((

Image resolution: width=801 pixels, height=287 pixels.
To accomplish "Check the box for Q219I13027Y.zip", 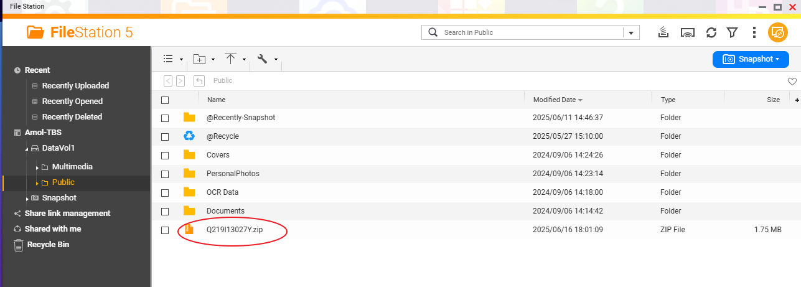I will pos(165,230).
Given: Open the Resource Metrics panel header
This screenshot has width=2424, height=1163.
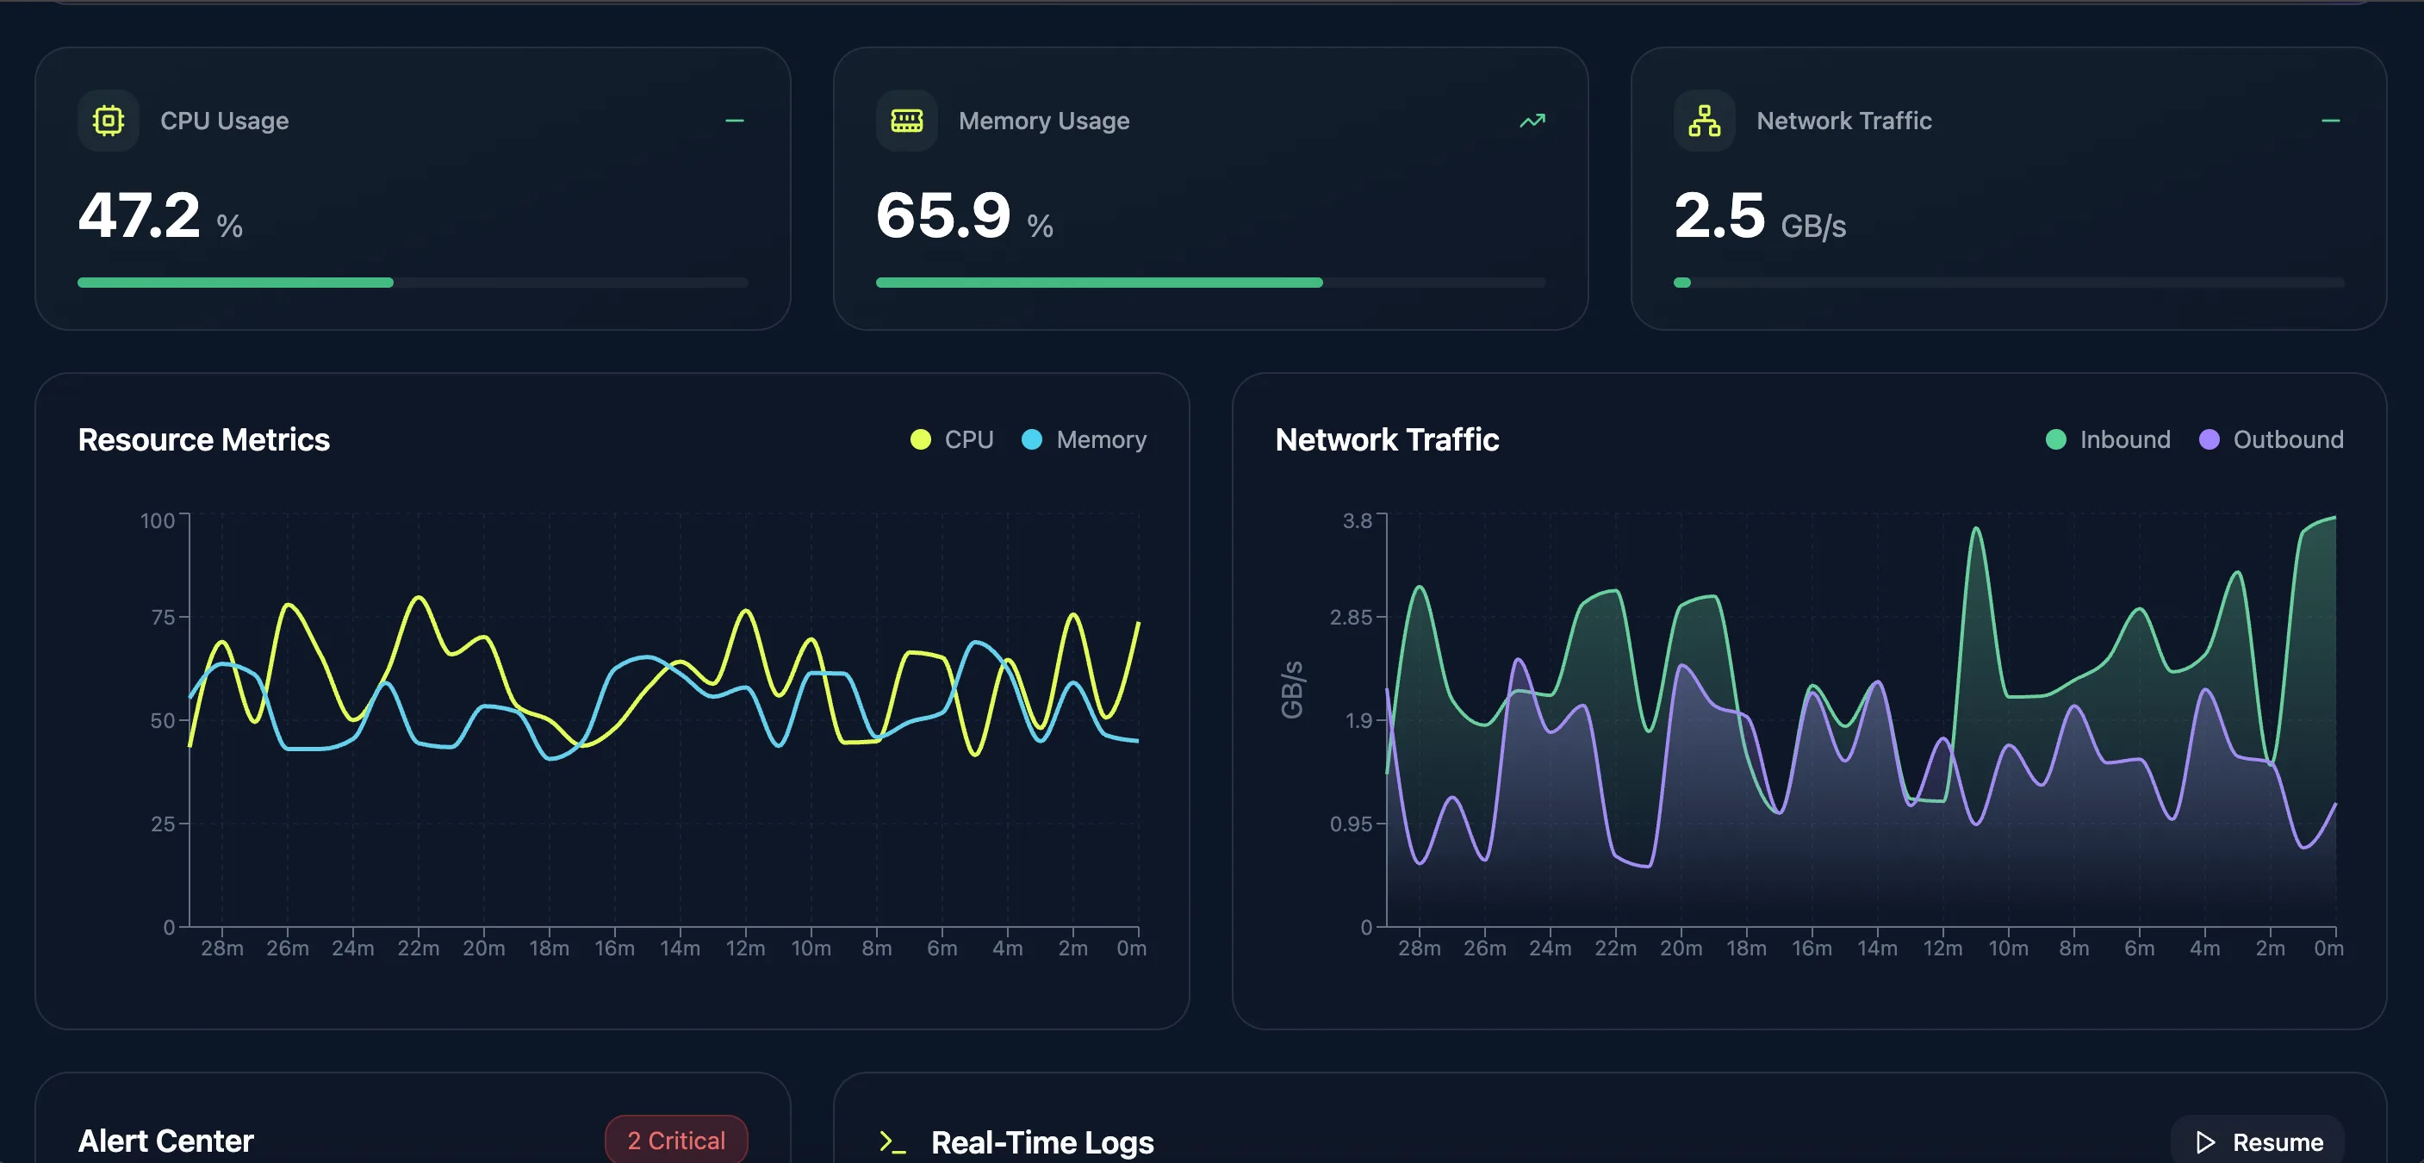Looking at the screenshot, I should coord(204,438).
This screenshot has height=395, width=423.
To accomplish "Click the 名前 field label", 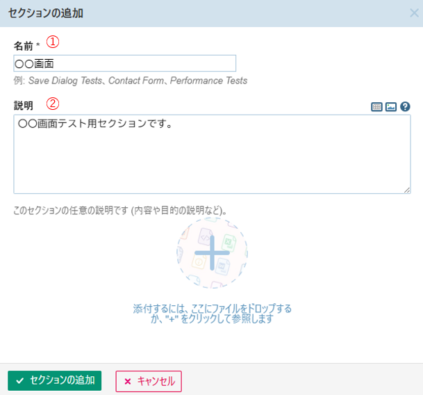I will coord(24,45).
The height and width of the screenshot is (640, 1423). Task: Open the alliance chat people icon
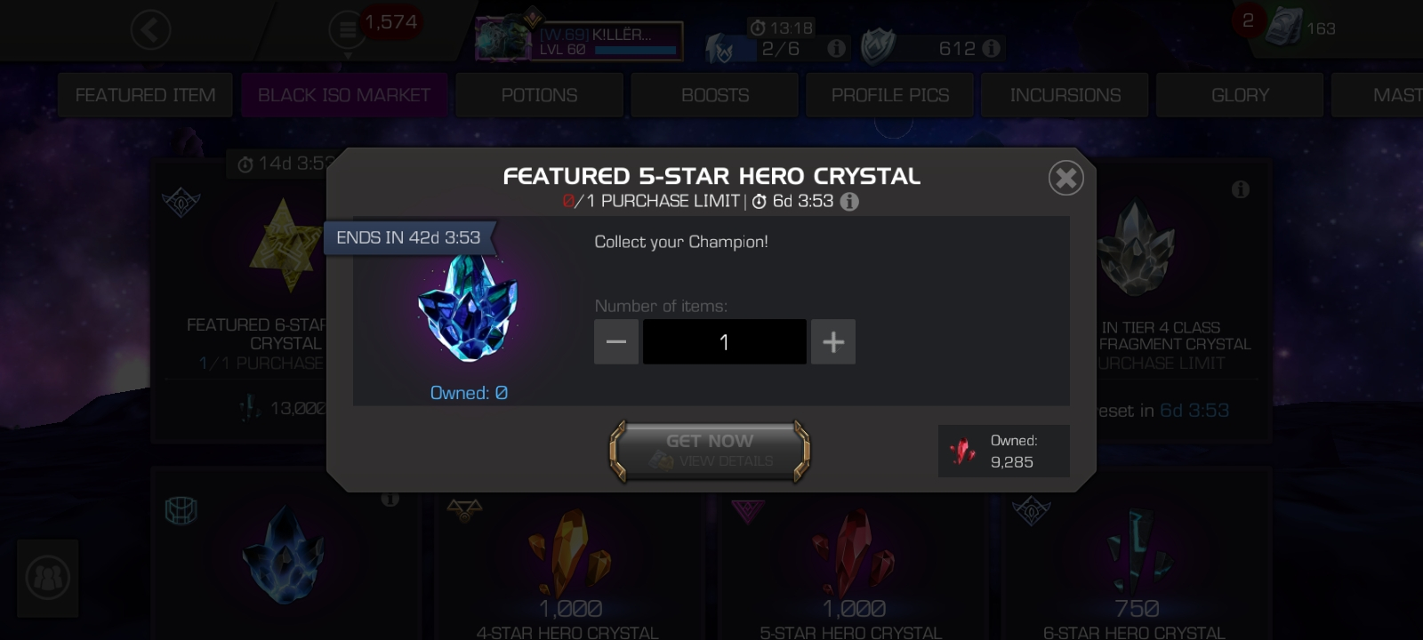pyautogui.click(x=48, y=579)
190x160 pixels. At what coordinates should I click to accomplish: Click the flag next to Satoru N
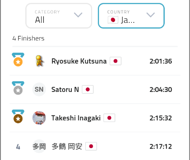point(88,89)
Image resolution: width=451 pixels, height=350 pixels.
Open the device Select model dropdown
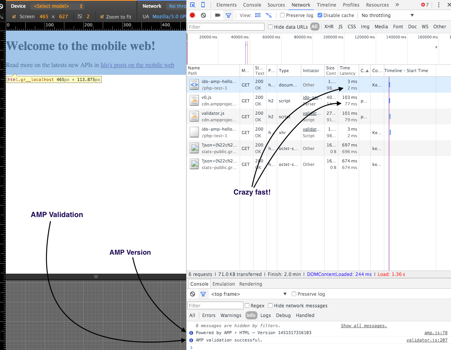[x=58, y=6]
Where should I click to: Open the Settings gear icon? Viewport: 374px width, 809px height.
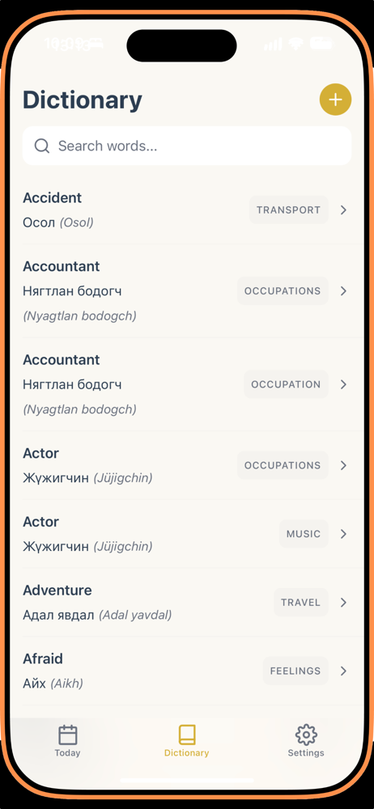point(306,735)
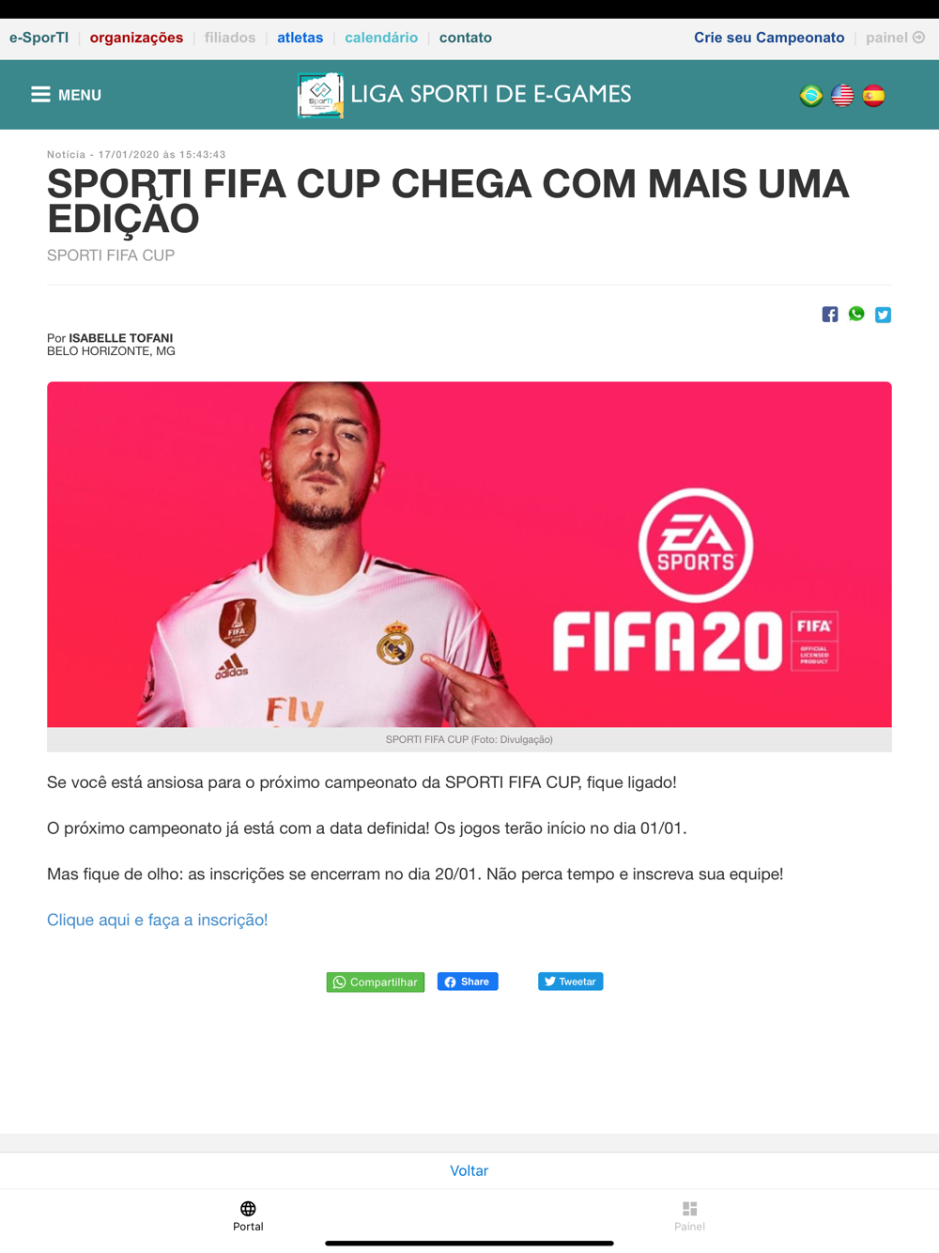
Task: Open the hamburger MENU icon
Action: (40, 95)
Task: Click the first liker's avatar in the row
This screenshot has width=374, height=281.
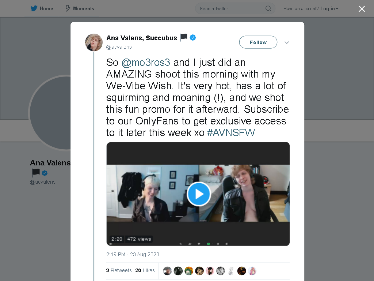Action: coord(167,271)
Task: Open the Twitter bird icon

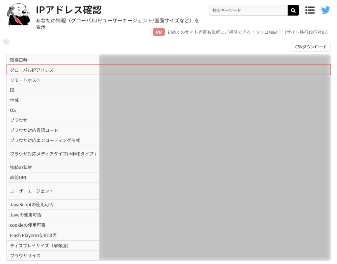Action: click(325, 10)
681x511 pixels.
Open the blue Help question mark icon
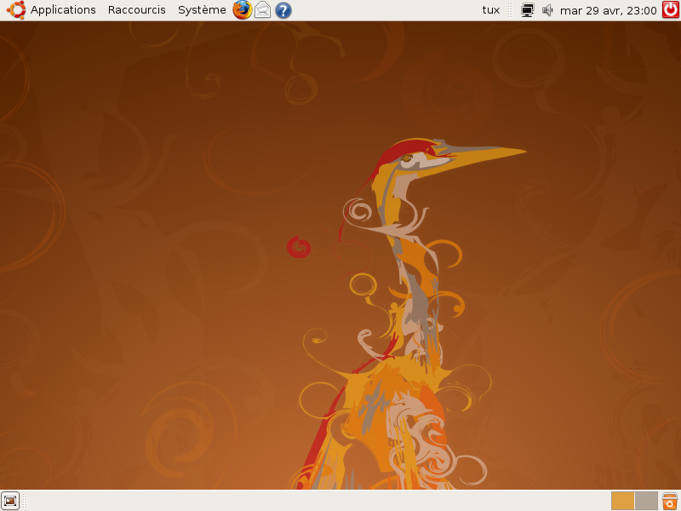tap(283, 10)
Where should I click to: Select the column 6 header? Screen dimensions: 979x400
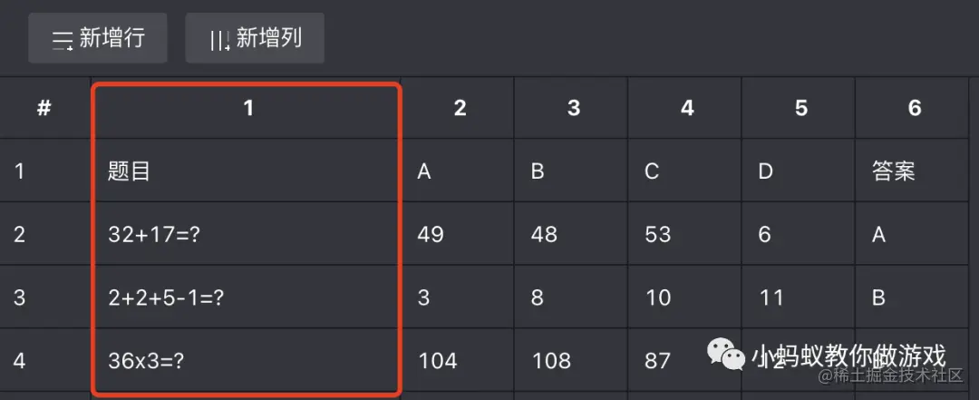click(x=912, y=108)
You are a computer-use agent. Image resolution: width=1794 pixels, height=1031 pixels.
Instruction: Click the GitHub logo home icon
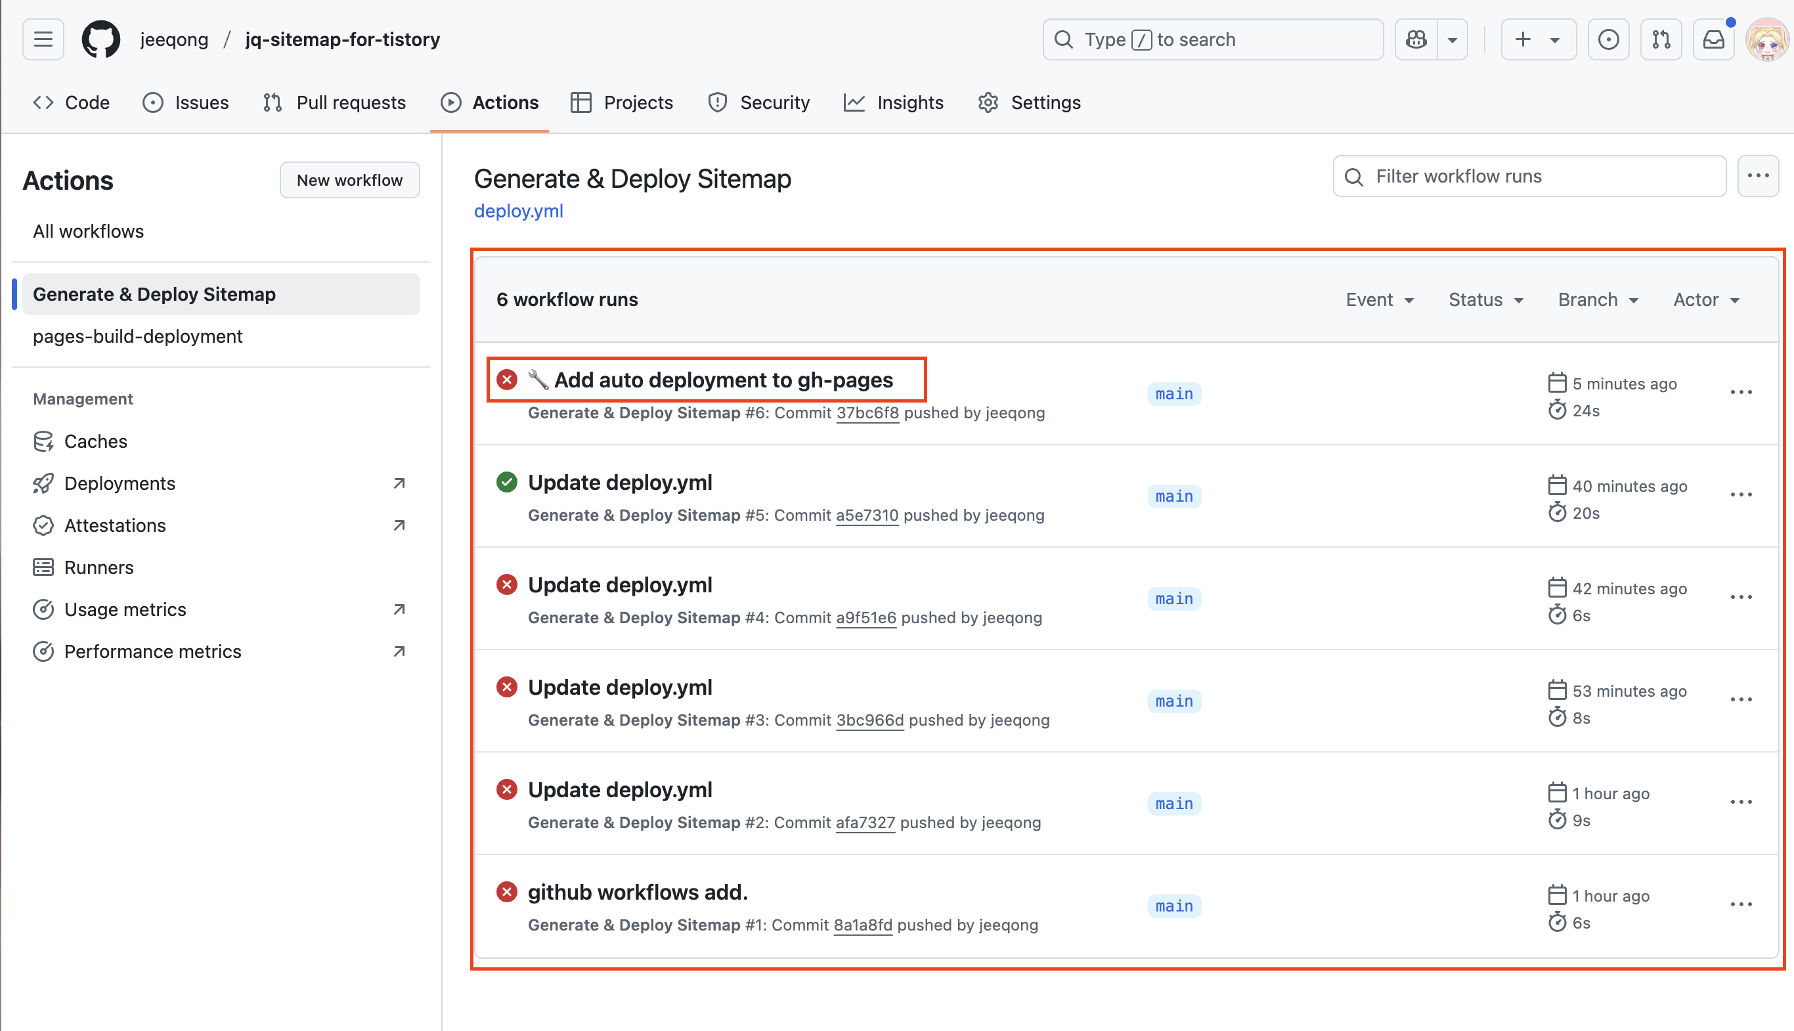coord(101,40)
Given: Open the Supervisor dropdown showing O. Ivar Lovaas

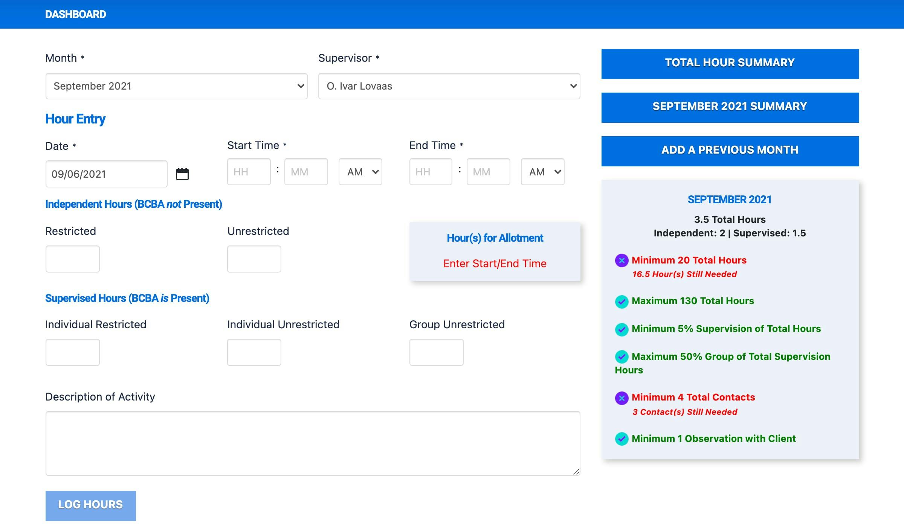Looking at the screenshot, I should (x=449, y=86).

))

* _What is asked_
Pull out and copy word for word the part of the lines above that opens with the line containing "The height and" and closes with the line containing "coord(101,40)", both included. Leave the pictures out of your copy.

* _Complete output_
The height and width of the screenshot is (640, 1423). Task: Open the alliance chat people icon
pyautogui.click(x=48, y=579)
190x160 pixels. At what coordinates should I click to accomplish: Click the flag next to Satoru N
point(88,89)
Image resolution: width=451 pixels, height=350 pixels.
Open the device Select model dropdown
[x=58, y=6]
Where should I click to: Open the Settings gear icon? Viewport: 374px width, 809px height.
point(306,735)
Task: Open the hamburger MENU icon
Action: (40, 95)
Task: Click the first liker's avatar in the row
This screenshot has width=374, height=281.
Action: coord(167,271)
Task: Open the Twitter bird icon

Action: click(325, 10)
681x511 pixels.
Open the blue Help question mark icon
tap(283, 10)
Where should I click to: Select the column 6 header? Screen dimensions: 979x400
click(x=912, y=108)
You are a computer-use agent. Image resolution: width=1794 pixels, height=1031 pixels.
Instruction: Click the GitHub logo home icon
coord(101,40)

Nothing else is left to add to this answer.